**Recovery: documento Pd, ‘occasione per nuovo patto italiano’** (4)

(Adnkronos) – Infine il metodo e la governance. Secondo il Pd “per ogni singola azione vanno specificati meglio gli indicatori, in grado di definire l’impatto ambientale, sociale, di genere, territoriale dei singoli progetti”. Riguardo al tema della governance del Piano “riteniamo corretto impostarlo nella forma della sussidiarietà, ma non della sostituzione delle prerogative dell’amministrazione centrale e periferica dello stato. Tutti i progetti di investimento e i trasferimenti avranno una ricaduta sui territori; per questo occorre costruire da subito un forte e proficuo dialogo con essi”.

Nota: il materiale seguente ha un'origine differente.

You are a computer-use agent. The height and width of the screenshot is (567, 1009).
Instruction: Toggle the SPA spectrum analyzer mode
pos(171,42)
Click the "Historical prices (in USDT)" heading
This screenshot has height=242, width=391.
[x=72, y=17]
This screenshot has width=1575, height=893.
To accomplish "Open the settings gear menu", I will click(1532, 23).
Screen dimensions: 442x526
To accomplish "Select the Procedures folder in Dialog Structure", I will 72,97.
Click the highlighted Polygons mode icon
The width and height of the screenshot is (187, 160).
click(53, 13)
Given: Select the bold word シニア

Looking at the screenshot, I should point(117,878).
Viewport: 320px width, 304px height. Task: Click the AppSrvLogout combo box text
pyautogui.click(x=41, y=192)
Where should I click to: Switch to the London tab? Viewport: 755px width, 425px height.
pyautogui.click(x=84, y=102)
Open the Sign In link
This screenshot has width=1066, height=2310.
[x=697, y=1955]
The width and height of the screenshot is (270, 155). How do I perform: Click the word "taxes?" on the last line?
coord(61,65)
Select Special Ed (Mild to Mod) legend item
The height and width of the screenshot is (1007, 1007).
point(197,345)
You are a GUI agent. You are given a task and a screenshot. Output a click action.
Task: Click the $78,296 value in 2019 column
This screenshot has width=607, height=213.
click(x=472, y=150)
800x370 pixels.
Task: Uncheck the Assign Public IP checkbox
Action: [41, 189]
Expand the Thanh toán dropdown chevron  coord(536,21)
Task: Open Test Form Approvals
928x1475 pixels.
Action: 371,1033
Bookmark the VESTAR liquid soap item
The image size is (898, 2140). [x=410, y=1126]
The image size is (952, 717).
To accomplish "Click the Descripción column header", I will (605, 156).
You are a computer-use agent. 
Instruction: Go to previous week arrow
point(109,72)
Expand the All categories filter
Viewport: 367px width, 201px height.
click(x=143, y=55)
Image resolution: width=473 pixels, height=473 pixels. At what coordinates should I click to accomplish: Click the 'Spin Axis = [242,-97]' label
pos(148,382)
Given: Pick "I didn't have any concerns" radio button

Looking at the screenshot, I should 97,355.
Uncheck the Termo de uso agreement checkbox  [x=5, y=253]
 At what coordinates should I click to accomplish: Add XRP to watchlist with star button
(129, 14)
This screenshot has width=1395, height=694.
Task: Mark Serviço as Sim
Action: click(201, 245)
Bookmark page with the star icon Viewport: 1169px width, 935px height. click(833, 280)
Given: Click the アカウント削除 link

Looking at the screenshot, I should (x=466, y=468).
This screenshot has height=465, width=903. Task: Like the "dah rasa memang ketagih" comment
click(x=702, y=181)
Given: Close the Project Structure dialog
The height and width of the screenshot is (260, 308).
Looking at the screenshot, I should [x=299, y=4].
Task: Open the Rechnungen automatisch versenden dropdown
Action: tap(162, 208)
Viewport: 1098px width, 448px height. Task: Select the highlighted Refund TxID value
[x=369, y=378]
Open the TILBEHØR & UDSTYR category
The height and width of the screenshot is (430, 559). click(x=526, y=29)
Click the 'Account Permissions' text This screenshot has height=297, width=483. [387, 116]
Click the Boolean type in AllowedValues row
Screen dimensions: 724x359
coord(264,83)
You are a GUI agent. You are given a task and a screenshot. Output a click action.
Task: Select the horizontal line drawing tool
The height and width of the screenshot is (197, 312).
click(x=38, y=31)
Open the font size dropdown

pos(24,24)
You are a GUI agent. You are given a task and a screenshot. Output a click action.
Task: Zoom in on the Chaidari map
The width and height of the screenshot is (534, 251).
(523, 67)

“Lo sviluppo del Piano rappresenta l’occasione per migliorare la capacità operativa e di spesa della pubblica amministrazione a tutti i livelli, obiettivo che dovrà proseguire e svilupparsi attraverso un forte investimento in competenze e professionalità nella macchina pubblica, con l’innesto di una nuova generazione di tecnici e professionisti”.
“Riteniamo inoltre fondamentale garantire il coinvolgimento del Parlamento, anche nel percorso di monitoraggio dell’attuazione del Piano. Le scelte che stiamo compiendo riguardano davvero il futuro del nostro Paese; per questo è fondamentale che il Governo si faccia garante di un confronto costante e di un coinvolgimento delle forze economiche e sociali e del Terzo settore, delle associazioni delle donne, del mondo dell’ambientalismo, dei giovani”.